Complete, exact copies of all entries are needed.

DATA FOR THE TASK:

'''

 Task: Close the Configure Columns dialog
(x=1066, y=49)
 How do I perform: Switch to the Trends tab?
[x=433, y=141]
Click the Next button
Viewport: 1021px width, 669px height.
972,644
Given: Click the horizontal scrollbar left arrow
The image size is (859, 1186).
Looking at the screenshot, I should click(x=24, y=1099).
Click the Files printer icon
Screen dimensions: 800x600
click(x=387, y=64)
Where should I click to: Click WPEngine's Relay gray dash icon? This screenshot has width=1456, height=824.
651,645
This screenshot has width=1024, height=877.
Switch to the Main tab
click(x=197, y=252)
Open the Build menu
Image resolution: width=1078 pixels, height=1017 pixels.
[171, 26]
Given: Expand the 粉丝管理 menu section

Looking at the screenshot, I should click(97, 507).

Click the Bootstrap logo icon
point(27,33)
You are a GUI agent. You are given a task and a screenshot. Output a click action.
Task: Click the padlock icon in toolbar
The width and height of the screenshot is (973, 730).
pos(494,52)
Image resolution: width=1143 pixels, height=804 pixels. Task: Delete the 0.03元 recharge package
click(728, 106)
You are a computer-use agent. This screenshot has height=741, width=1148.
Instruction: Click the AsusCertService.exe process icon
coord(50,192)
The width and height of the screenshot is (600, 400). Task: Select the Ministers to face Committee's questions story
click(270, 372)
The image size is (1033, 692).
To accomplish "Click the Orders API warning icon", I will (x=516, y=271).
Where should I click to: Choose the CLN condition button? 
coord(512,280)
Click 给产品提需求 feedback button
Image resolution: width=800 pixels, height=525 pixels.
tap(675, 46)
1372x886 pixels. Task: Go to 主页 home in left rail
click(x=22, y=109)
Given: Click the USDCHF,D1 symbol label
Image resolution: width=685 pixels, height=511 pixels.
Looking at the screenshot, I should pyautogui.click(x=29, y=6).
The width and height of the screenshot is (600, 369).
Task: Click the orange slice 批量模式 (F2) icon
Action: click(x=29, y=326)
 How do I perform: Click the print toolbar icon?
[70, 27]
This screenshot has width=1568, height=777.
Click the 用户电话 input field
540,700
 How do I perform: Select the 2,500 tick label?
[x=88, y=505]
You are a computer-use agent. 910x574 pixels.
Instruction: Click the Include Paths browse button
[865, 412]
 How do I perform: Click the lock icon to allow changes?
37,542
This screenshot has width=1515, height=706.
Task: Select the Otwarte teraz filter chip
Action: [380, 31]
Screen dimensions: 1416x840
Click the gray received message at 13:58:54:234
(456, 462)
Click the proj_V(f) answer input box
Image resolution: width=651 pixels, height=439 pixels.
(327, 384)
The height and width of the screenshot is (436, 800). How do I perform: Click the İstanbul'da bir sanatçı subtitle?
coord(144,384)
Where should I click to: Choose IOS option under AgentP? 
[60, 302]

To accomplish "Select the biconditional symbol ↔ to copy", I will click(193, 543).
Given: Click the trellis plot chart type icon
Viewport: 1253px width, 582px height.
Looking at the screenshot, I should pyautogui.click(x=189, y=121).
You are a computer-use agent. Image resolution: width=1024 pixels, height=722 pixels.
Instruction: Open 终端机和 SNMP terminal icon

'''

EXERCISE RESULT:
 Task: Close the Configure Columns dialog
(x=1066, y=49)
 How do I perform: Switch to the Trends tab?
[x=433, y=141]
Click the Next button
Viewport: 1021px width, 669px height.
972,644
Given: Click the horizontal scrollbar left arrow
The image size is (859, 1186).
Looking at the screenshot, I should click(x=24, y=1099).
Click the Files printer icon
Screen dimensions: 800x600
click(x=387, y=64)
Where should I click to: Click WPEngine's Relay gray dash icon? This screenshot has width=1456, height=824.
651,645
This screenshot has width=1024, height=877.
Switch to the Main tab
click(x=197, y=252)
Open the Build menu
Image resolution: width=1078 pixels, height=1017 pixels.
[171, 26]
Given: Expand the 粉丝管理 menu section

Looking at the screenshot, I should click(97, 507).

Click the Bootstrap logo icon
point(27,33)
You are a GUI agent. You are given a task and a screenshot. Output a click action.
Task: Click the padlock icon in toolbar
The width and height of the screenshot is (973, 730).
pos(494,52)
Image resolution: width=1143 pixels, height=804 pixels. Task: Delete the 0.03元 recharge package
click(728, 106)
You are a computer-use agent. This screenshot has height=741, width=1148.
Instruction: Click the AsusCertService.exe process icon
coord(50,192)
The width and height of the screenshot is (600, 400). Task: Select the Ministers to face Committee's questions story
click(270, 372)
The image size is (1033, 692).
To accomplish "Click the Orders API warning icon", I will (x=516, y=271).
Where should I click to: Choose the CLN condition button? 
coord(512,280)
Click 给产品提需求 feedback button
Image resolution: width=800 pixels, height=525 pixels.
tap(675, 46)
1372x886 pixels. Task: Go to 主页 home in left rail
click(x=22, y=109)
Given: Click the USDCHF,D1 symbol label
Image resolution: width=685 pixels, height=511 pixels.
Looking at the screenshot, I should pyautogui.click(x=29, y=6).
The width and height of the screenshot is (600, 369).
Task: Click the orange slice 批量模式 (F2) icon
Action: click(x=29, y=326)
 How do I perform: Click the print toolbar icon?
[70, 27]
This screenshot has width=1568, height=777.
Click the 用户电话 input field
540,700
 How do I perform: Select the 2,500 tick label?
[x=88, y=505]
You are a computer-use agent. 910x574 pixels.
Instruction: Click the Include Paths browse button
[865, 412]
 How do I perform: Click the lock icon to allow changes?
37,542
This screenshot has width=1515, height=706.
Task: Select the Otwarte teraz filter chip
Action: [380, 31]
Screen dimensions: 1416x840
Click the gray received message at 13:58:54:234
(456, 462)
Click the proj_V(f) answer input box
Image resolution: width=651 pixels, height=439 pixels.
(327, 384)
The height and width of the screenshot is (436, 800). How do I perform: Click the İstanbul'da bir sanatçı subtitle?
coord(144,384)
Where should I click to: Choose IOS option under AgentP? 
[60, 302]

To accomplish "Select the biconditional symbol ↔ to copy", I will click(193, 543).
Given: Click the trellis plot chart type icon
Viewport: 1253px width, 582px height.
Looking at the screenshot, I should pyautogui.click(x=189, y=121).
You are a computer-use agent. Image resolution: width=1024 pixels, height=722 pixels.
Instruction: Open 终端机和 SNMP terminal icon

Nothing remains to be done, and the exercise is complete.